Poznańskie przedszkola i żłobki po przymusowej przerwie z powodu pandemii koronawirusa ponownie zostały dzisiaj otwarte. Pierwszego dnia przyszło do nich 1.803 dzieci, a więc niewiele ponad 12% wszystkich przedszkolaków, które korzystają z nich na co dzień. W miejskich żłobkach w poniedziałek frekwencja wyniosła niecałe 13%.
Wszystkie przedszkola i żłobki, które rozpoczęły dzisiaj na nowo działalność, były przygotowane zgodnie z zaleceniami Głównego Inspektora Sanitarnego – podkreśla Mariusz Wiśniewski, zastępca prezydenta Poznania – są wyposażone w środki ochrony osobistej, a wszystkie przestrzenie zostały w odpowiedni sposób przygotowane.

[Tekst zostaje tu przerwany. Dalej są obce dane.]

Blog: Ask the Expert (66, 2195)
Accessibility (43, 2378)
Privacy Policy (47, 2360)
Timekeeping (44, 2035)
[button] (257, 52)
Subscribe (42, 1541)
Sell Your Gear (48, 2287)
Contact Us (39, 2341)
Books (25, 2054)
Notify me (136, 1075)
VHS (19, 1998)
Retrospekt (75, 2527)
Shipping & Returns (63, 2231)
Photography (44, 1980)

Dzisiaj otwartych było 13 z 14 żłobków miejskich oraz 116 ze 118 przedszkoli. Niemal połowa dzieci wracających do przedszkoli to mali poznaniacy, których rodzice mają pierwszeństwo w zapisaniu do placówki. Są to pracownicy systemu ochrony zdrowia, służb mundurowych czy pracowników realizujących zadania związane z zapobieganiem, przeciwdziałaniem i zwalczaniem COVID-19.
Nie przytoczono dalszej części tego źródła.